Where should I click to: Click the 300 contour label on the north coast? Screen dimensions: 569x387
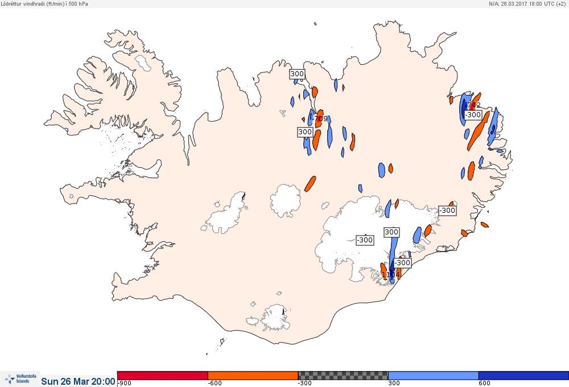(x=297, y=74)
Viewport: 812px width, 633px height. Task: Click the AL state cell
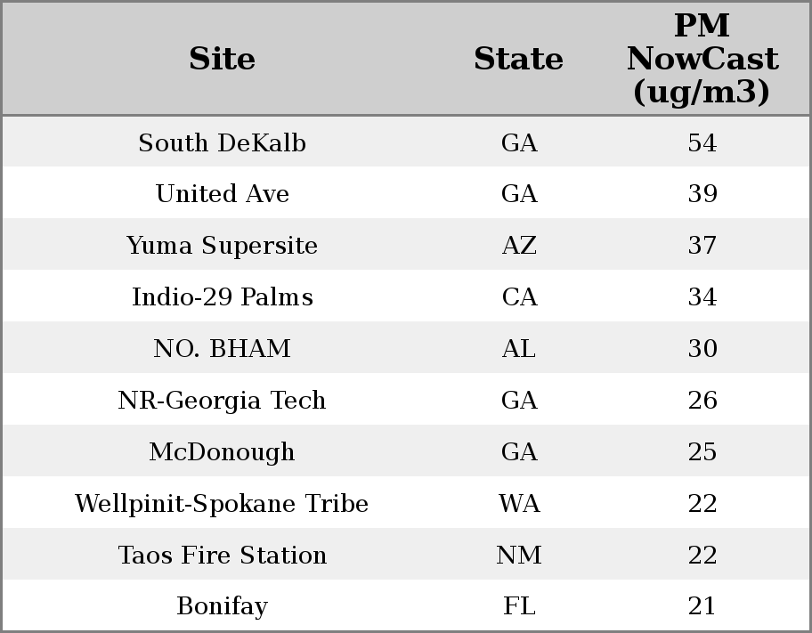click(x=519, y=349)
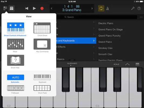Tap the Library inbox icon
The height and width of the screenshot is (108, 144).
(12, 8)
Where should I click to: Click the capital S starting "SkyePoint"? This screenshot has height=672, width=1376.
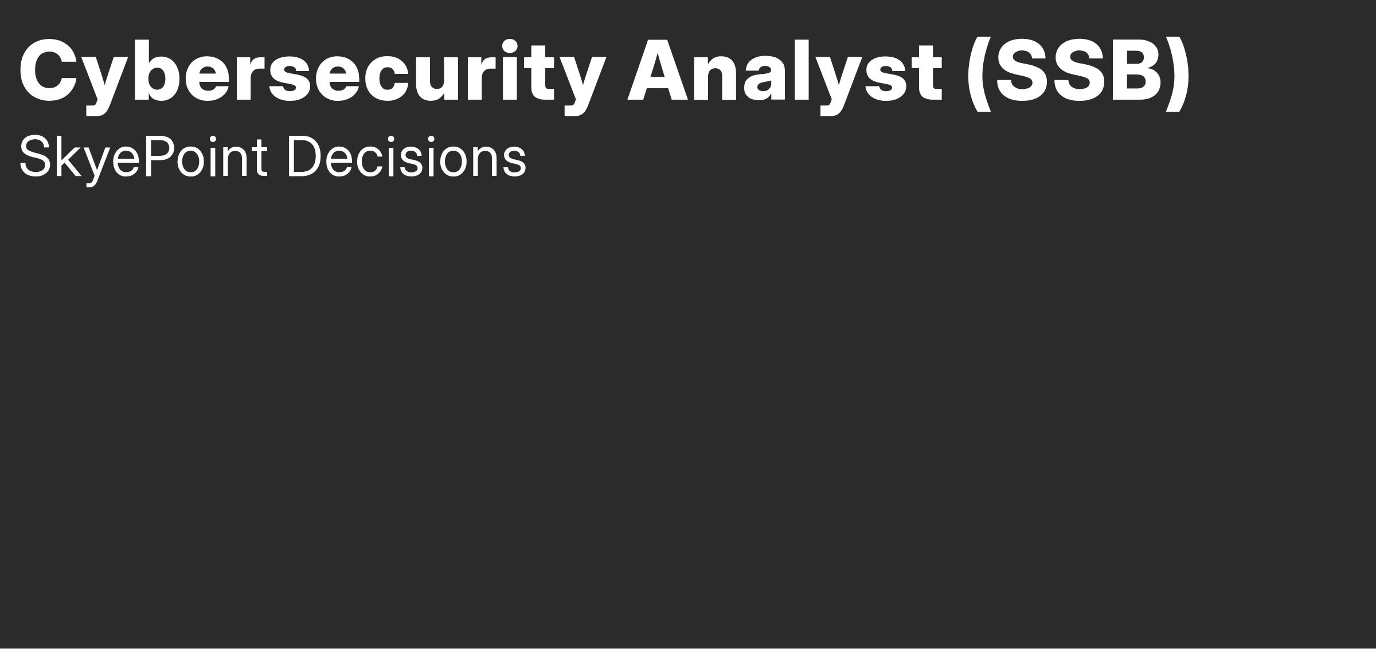click(x=35, y=156)
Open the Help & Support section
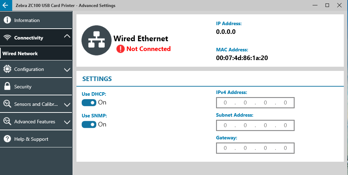The width and height of the screenshot is (348, 175). pyautogui.click(x=36, y=139)
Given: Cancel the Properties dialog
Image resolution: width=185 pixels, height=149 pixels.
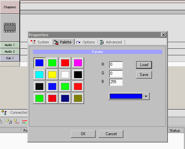Looking at the screenshot, I should point(111,134).
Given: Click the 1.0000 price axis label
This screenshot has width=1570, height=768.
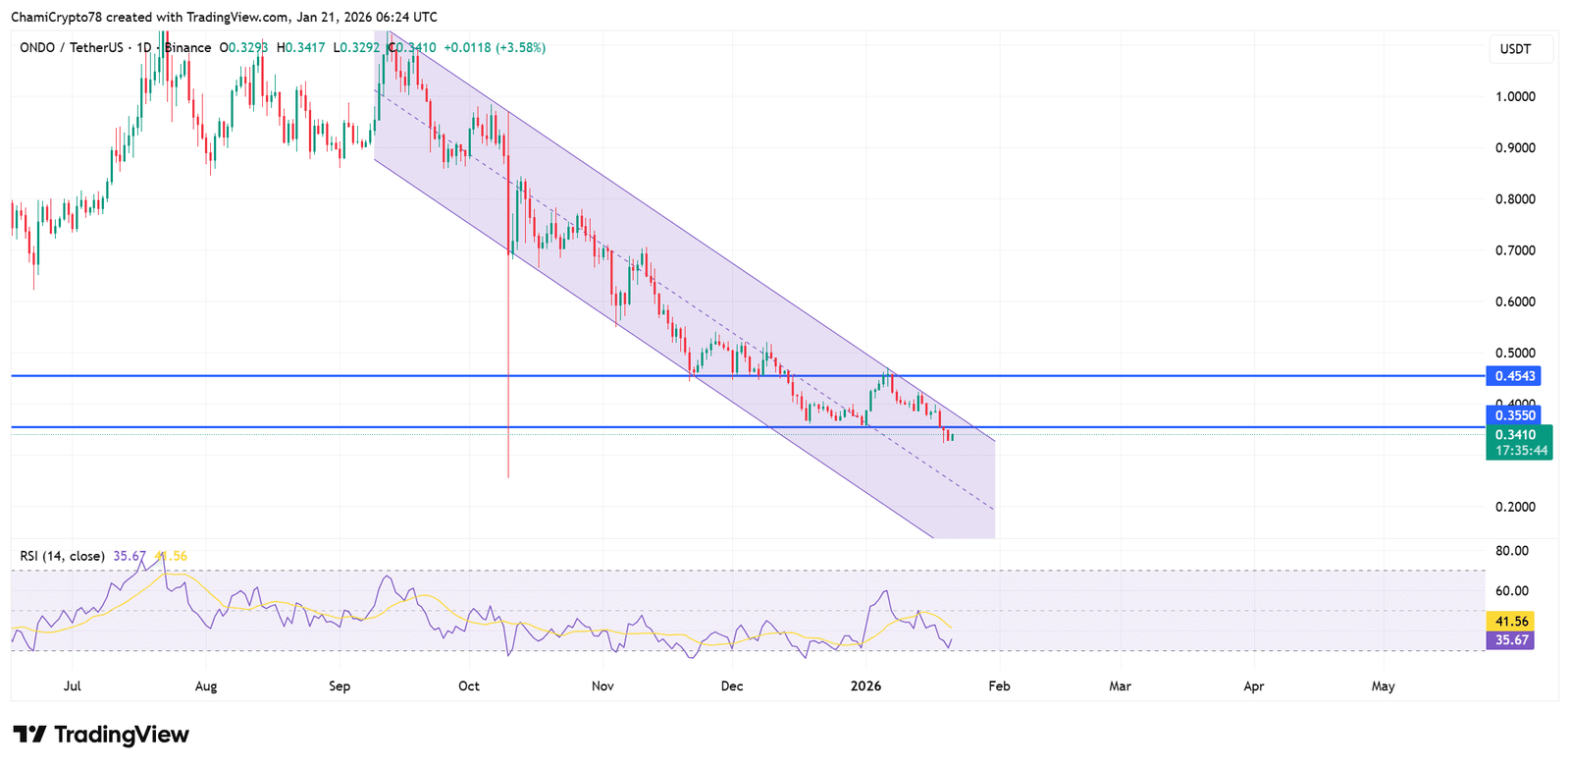Looking at the screenshot, I should click(x=1515, y=96).
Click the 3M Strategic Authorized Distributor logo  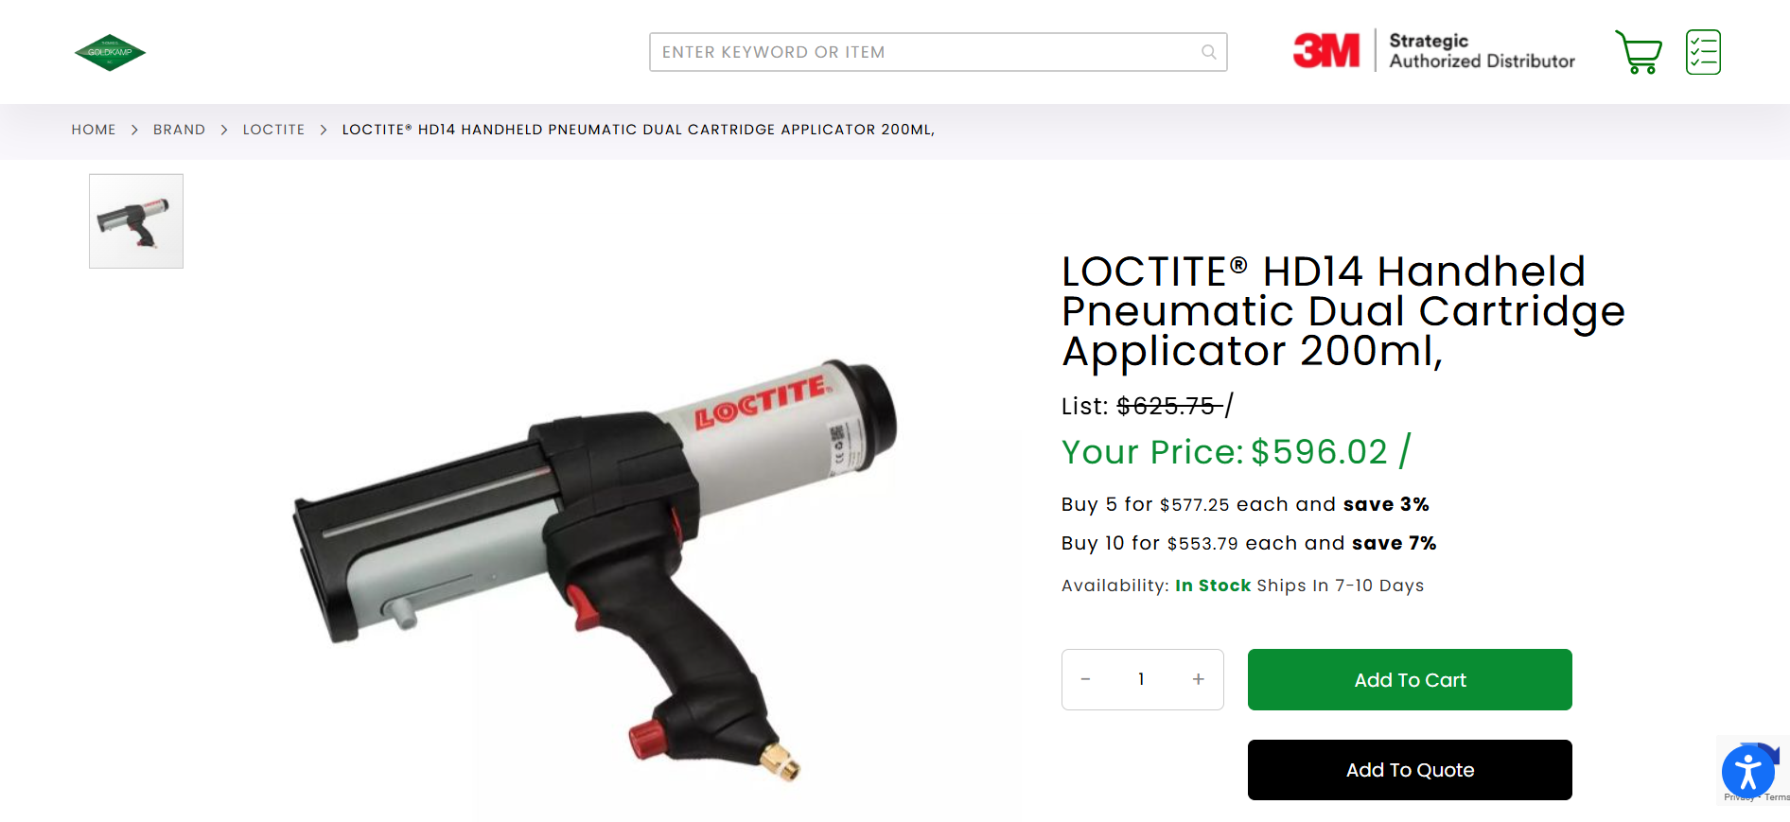pyautogui.click(x=1433, y=51)
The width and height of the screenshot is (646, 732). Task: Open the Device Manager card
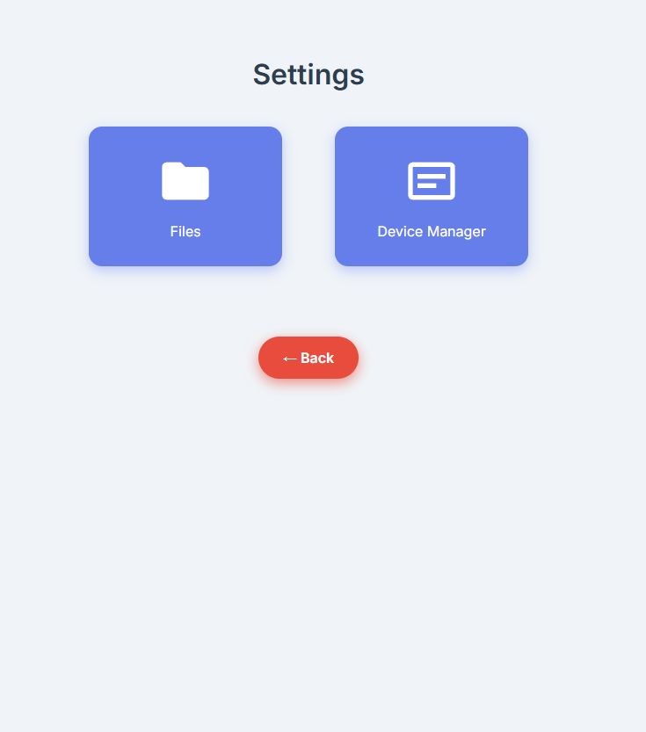tap(432, 196)
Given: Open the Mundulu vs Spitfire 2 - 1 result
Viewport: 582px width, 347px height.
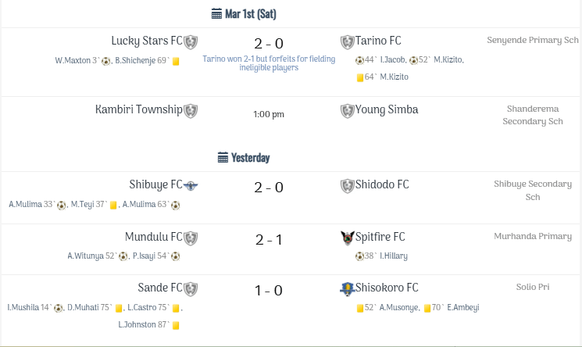Looking at the screenshot, I should coord(269,240).
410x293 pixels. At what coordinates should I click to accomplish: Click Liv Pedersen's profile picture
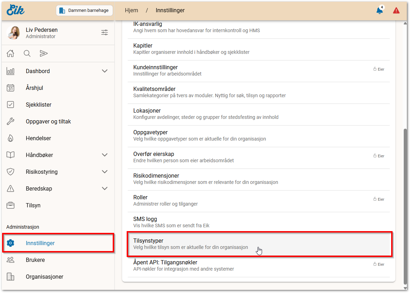(x=14, y=33)
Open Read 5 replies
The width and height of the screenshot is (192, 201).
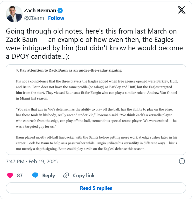pos(96,188)

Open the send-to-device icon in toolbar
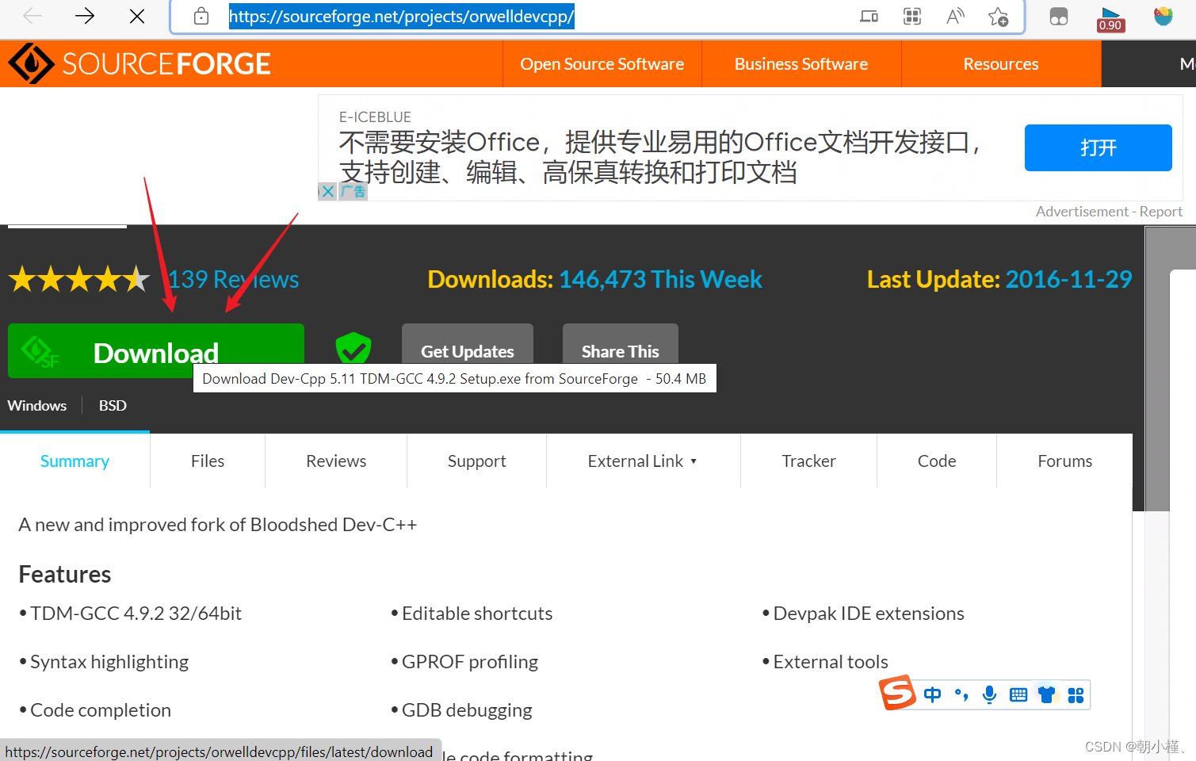pyautogui.click(x=869, y=16)
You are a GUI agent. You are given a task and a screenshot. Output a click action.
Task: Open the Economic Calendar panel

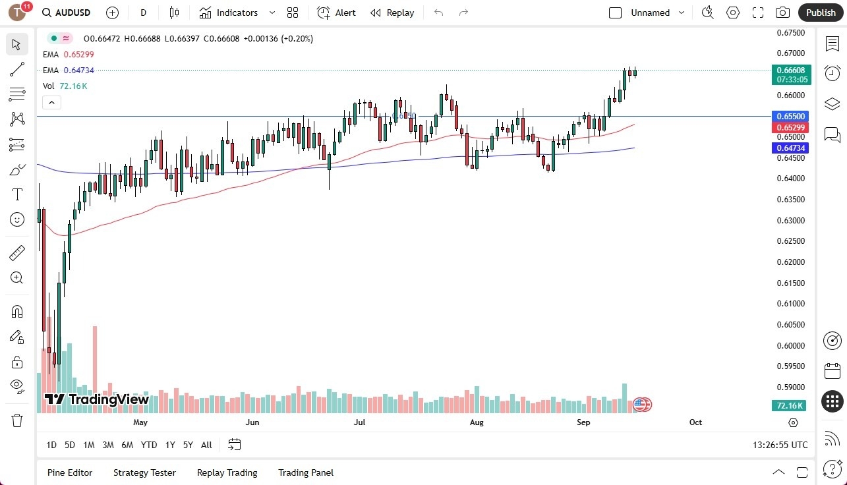[x=832, y=371]
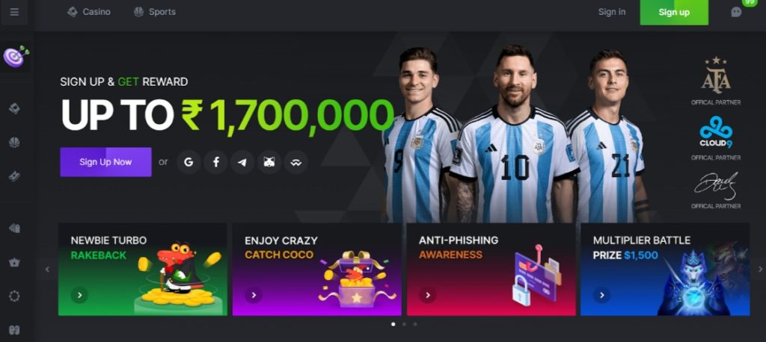The height and width of the screenshot is (342, 766).
Task: Select the second carousel pagination dot
Action: [x=404, y=324]
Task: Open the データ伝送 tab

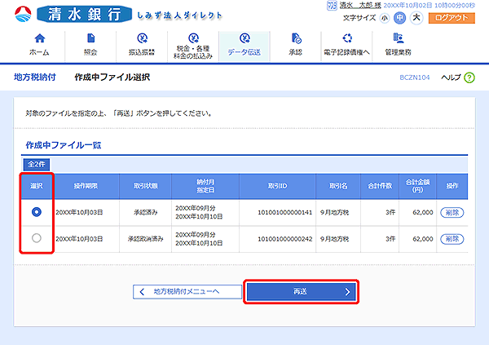Action: point(245,45)
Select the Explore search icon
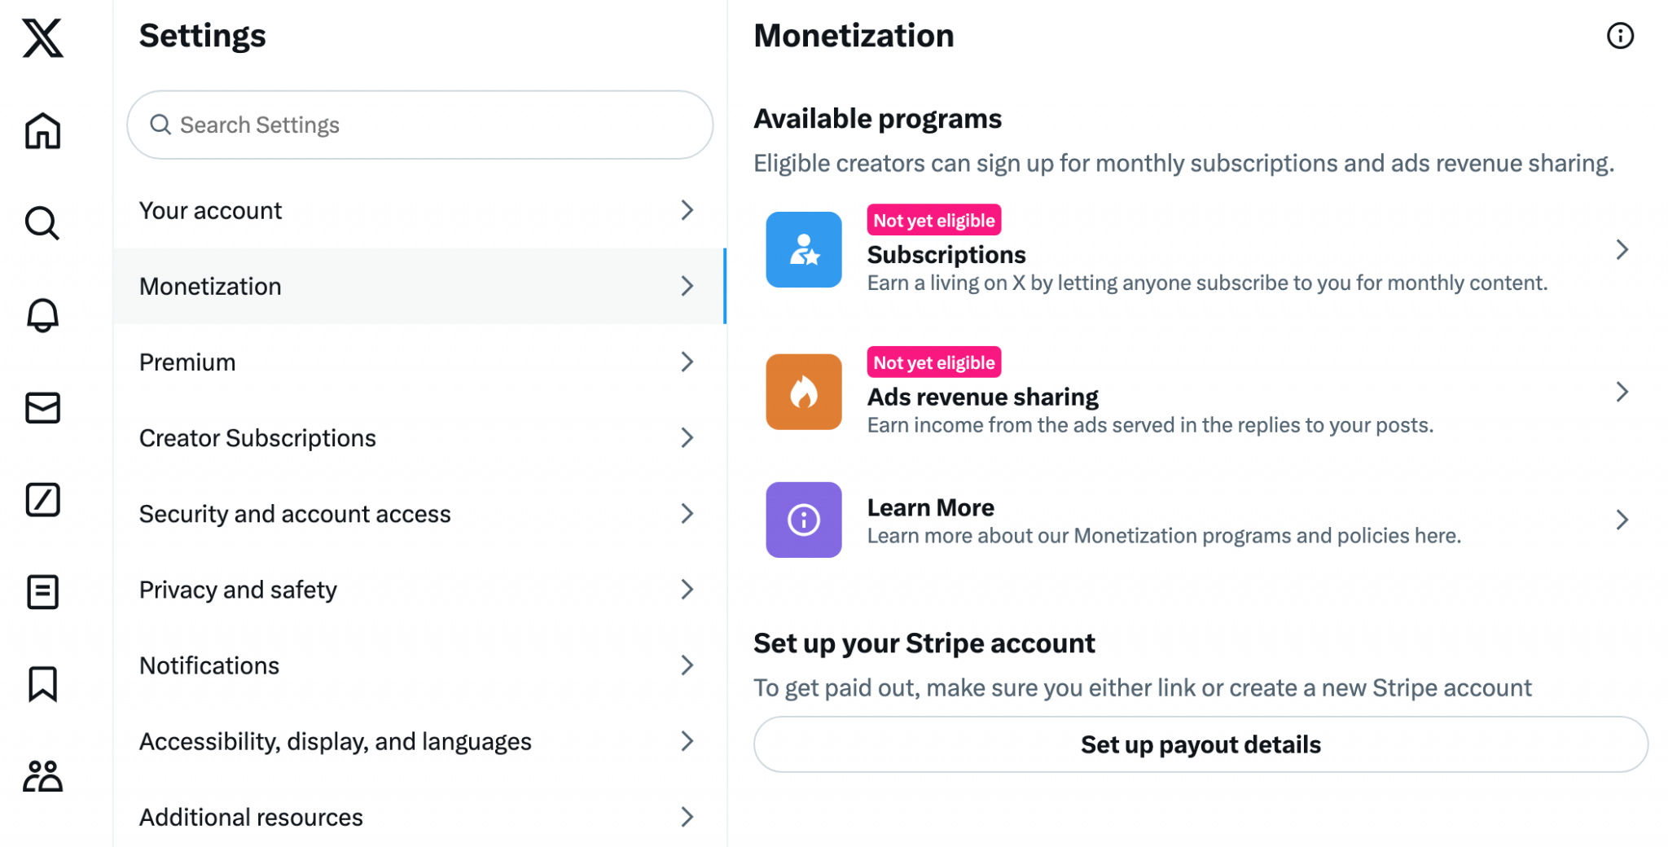This screenshot has height=847, width=1668. [42, 223]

==========

» **Problem to work on**: Reproduce word for word the lines running from the line with "Task: Open the Economic Calendar panel" through the end of the data, both included, and nothing else; leave out the pictures.

» **The answer**:
Task: Open the Economic Calendar panel

[x=832, y=371]
The height and width of the screenshot is (342, 766).
Task: Select the second carousel pagination dot
Action: [x=404, y=324]
Task: Open the データ伝送 tab

Action: point(245,45)
Select the Explore search icon
This screenshot has height=847, width=1668. [42, 223]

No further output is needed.